La diffusione del consumo del cappone aumentò nel corso dei secoli e nel Medioevo divenne un alimento pregiato consumato dai ceti più abbienti.

Oggi il suo consumo è diffuso in tutto il mondo, in particolare modo in Francia (notissimo il Chapon de Bresse), in Spagna e in Italia.

Da noi il consumo del cappone è maggiore nelle regioni del Nord e del centro (Friuli, Lombardia, Piemonte, Toscana e Marche). In Italia attualmente non ci sono capponi certificati secondo i criteri UE, ma esistono altre certificazioni come il Cappone di Morozzo, Presidio Slow Food.

La razza utilizzata per il “Cappone di Morozzo” è la nostrana biotipo scuro di Cuneo.

Le caratteristiche morfologiche sono il piumaggio lucente e variopinto, sinonimo di buona salute, testa piccola e di colore giallo arancione, pelle di colore giallo indice di un congruo ingrassamento ed un peso variabile tra i 2 e 3 kg.

Dal 1999 il “Cappone di Morozzo” è stato dichiarato primo Presidio di Slow Food per salvare e promuovere un prodotto agroalimentare qualitativamente eccellente e sostenere la piccola economia di un paese che da sempre lega il suo nome a questo animale e alla fiera invernale.

Ingredienti
(dosi per 6/8 persone)
1 cappone di Morozzo
1 bicchiere di vino bianco secco
olio extravergine d’oliva q.b.
1 bicchiere di brodo
qualche rametto di rosmarino, timo, salvia
mezzo limone
3 spicchi d’aglio
sale e pepe q.b.

Procedimento
Accendete il forno a 180°C.

Lavate il cappone e tamponatelo con carta da cucina. Massaggiatelo con olio, sale e pepe.

Farcite la parte interna con le erbe aromatiche, l’aglio, qualche grano di pepe e il mezzo limone tagliato a spicchi.

Legate il cappone con spago da cucina in modo da tenere unite al corpo le ali e le cosce.

Mettete il cappone in una pirofila, infornate e fate dorare bene da ambo i lati, sfumate con il bicchiere di vino e bagnate il cappone con il brodo.

Lasciate cuocere in forno per almeno 2 ore, girandolo per un paio di volte. A metà cottura copritelo con un foglio d’alluminio che toglierete 5 minuti prima di spegnere il forno.

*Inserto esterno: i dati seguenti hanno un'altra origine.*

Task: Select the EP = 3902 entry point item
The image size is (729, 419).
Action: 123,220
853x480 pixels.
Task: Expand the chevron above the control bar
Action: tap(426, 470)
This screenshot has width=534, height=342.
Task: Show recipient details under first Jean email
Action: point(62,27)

Per verificare l’esatta cottura della carne, infilzatela con una forchetta: se i rebbi usciranno con facilità, il cappone è cotto.

Togliete lo spago, irrorate con il fondo di cottura e servite.

Consigli: Di norma lo si presenta intero poi lo si riporta in cucina, si seziona e si riporta accompagnato da patate fritte o altre verdure o salse varie.

Indicativamente, i tempi di cottura per una temperatura di cottura di 180 gradi sono di 40 minuti ogni kg di carne: un cappone da 3 kg dovrà cuocere circa 2 ore, uno da 4 kg circa 2 ore e 40 minuti, uno da 5 kg circa 3 ore. Molto dipende dalla temperatura di cottura: se scegliete di cuocerlo a bassa temperatura (120 o 150 gradi) i tempi si dilatano tantissimo ed è necessario l’uso del termometro che garantisca la temperatura di 74 gradi al centro della coscia e del petto (ma il risultato sarà migliore).